For the hyperparameter optimization we use a [**Bayesan** approach](https://en.wikipedia.org/wiki/Bayesian_optimization) in the [_Scikit-optimize_](https://scikit-optimize.github.io/stable/modules/generated/skopt.BayesSearchCV.html) library: this will provide a better approach to the minimization of the cost functions during cross-validation with respect to a randomized search (apart from the linear regression where we will test all possible values of the hyperparameters). In order to print the output of the parameters dictionaries we implement a function to pretty print them:

In [13]:
def pretty(dct, indent=True):
    '''
    Pretty print the dictionary of best parameters.
    
    Required argument:
        dct:    the dictionary to pretty print.
        
    Optional argument:
        indent: whether to indent the printed output.
    '''
    
    for key, value in dct.items():
        if indent:
            print('    {} = {}'.format(key, value))
        else:
            print('{} = {}'.format(key, value))

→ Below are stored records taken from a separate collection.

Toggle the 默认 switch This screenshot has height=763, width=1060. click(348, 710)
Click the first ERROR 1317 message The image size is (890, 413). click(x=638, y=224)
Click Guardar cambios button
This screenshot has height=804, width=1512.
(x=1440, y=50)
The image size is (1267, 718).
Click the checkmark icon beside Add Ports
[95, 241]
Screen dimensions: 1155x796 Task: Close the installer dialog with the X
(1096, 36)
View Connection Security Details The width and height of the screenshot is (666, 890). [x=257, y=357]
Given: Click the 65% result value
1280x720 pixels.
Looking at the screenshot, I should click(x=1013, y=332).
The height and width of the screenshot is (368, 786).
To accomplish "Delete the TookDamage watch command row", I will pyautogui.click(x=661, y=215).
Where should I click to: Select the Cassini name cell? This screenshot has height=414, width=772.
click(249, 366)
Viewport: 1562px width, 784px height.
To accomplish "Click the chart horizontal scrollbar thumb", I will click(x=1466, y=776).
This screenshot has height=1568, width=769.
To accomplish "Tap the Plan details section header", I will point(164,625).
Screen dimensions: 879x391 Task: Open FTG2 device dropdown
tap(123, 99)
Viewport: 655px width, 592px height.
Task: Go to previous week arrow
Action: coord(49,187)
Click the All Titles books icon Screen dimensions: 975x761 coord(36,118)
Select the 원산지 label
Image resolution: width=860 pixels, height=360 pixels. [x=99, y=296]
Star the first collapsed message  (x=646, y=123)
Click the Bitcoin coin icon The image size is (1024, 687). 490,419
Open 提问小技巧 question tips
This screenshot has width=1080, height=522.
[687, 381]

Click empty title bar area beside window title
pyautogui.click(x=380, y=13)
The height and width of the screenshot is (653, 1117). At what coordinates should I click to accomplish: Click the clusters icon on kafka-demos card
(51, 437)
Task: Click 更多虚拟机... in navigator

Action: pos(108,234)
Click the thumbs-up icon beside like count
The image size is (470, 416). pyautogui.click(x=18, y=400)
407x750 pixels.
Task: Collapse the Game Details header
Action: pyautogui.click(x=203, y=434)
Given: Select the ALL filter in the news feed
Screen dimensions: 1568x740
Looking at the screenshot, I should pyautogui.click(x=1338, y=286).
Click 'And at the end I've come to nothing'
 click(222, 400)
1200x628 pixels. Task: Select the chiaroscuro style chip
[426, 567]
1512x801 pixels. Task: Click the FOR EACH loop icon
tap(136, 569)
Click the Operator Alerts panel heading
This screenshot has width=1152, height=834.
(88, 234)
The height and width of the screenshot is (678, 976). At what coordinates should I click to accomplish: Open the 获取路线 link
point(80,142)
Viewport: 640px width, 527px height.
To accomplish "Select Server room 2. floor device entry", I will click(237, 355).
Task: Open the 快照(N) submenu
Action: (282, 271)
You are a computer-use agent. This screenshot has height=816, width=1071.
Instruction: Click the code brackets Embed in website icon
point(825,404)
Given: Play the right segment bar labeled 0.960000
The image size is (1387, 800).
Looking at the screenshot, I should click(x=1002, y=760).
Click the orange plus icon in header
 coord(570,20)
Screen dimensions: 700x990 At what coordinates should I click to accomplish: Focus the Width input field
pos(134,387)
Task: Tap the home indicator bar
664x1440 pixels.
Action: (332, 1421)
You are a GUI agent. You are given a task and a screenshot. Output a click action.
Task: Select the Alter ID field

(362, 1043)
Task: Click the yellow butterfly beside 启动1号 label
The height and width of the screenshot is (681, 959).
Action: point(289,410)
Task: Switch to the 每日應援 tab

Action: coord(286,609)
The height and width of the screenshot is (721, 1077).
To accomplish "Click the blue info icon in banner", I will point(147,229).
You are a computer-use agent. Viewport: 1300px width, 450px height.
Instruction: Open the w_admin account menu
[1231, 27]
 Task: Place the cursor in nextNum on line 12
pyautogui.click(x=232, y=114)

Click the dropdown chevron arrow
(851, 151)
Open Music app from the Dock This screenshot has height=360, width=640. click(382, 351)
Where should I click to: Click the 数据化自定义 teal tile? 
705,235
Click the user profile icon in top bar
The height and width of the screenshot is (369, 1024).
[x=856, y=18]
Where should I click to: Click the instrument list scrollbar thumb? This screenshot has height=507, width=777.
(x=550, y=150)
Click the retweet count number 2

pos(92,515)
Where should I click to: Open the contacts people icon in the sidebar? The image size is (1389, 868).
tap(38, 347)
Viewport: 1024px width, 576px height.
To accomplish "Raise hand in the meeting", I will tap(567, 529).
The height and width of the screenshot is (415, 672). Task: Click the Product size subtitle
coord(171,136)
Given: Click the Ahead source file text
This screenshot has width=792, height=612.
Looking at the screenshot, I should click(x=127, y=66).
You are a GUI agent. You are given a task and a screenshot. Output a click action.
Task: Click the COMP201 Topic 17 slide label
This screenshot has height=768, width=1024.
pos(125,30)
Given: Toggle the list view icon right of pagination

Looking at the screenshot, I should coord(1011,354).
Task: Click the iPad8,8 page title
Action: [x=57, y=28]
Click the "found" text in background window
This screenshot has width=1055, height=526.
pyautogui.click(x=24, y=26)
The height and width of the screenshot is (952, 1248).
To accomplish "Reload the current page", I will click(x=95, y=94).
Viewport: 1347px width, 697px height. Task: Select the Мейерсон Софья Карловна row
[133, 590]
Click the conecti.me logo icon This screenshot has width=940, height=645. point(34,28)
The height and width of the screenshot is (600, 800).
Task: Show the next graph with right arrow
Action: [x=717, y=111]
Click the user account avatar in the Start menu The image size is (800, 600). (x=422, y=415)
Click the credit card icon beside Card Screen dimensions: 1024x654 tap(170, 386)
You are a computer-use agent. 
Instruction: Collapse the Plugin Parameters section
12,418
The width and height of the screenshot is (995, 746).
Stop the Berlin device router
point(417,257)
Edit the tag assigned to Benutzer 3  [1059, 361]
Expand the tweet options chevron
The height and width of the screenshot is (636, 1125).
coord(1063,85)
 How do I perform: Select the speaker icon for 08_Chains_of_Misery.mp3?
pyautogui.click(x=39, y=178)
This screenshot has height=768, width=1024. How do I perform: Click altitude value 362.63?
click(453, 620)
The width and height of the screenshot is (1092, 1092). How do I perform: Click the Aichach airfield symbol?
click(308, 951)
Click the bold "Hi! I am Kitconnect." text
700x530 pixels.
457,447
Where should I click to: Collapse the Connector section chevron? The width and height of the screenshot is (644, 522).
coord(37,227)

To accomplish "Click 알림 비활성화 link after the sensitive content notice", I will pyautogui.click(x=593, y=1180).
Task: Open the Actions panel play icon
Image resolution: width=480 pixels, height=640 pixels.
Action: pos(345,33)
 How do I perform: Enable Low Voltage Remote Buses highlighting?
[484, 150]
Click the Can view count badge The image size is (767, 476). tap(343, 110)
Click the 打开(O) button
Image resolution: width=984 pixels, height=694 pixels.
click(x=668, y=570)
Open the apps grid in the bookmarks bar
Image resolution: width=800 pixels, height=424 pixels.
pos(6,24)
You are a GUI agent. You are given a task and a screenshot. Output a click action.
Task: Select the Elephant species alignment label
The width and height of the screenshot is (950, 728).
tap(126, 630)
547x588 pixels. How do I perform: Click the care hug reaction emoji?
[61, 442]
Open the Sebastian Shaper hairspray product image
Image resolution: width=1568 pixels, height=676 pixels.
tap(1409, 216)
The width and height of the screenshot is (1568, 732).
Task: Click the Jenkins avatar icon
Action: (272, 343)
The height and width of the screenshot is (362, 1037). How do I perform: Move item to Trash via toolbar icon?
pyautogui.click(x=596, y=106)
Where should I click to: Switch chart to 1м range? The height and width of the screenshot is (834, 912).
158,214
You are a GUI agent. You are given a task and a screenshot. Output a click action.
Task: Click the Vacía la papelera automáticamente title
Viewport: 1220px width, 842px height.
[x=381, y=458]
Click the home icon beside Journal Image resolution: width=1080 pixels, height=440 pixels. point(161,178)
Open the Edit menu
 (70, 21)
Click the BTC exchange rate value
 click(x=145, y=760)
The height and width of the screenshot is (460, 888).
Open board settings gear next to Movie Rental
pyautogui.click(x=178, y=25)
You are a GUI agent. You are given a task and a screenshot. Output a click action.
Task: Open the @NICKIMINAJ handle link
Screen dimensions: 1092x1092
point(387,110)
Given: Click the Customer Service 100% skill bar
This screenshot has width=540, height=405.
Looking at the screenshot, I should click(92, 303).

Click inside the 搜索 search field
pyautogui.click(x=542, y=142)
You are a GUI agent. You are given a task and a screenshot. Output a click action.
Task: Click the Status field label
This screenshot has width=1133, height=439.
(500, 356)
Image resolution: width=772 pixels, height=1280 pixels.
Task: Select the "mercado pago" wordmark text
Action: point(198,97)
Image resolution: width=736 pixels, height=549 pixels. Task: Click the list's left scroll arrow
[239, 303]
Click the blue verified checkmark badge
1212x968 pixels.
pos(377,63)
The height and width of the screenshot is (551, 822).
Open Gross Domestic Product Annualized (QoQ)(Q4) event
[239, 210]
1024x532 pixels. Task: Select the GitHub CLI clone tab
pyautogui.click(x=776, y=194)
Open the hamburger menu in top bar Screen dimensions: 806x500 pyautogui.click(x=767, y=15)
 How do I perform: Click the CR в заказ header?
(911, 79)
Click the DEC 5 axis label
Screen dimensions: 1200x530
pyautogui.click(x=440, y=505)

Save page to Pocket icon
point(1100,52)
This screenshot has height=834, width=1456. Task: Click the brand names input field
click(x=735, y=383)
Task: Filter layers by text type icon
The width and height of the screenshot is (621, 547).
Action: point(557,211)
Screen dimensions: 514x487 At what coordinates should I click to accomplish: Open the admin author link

### Features and Labels Extraction

We then extract the training features and the labels. If needed we can implement the scaling of the features.

In [14]:
from sklearn.preprocessing import StandardScaler, RobustScaler, MinMaxScaler

# drop the `system` column
df_train_lv1 = df_train_lv1.drop(columns='system')
df_train_lv2 = df_train_lv2.drop(columns='system')
df_test      = df_test.drop(columns='system')

# features
features_train_lv1 = df_train_lv1.drop(columns='exp')
features_train_lv2 = df_train_lv2.drop(columns='exp')
features_test      = df_test.drop(columns='exp')

# labels
labels_train_lv1 = df_train_lv1['exp']
labels_train_lv2 = df_train_lv2['exp']
labels_test      = df_test['exp']

### [Linear Regression](https://scikit-learn.org/stable/modules/generated/sklearn.linear_model.LinearRegression.html)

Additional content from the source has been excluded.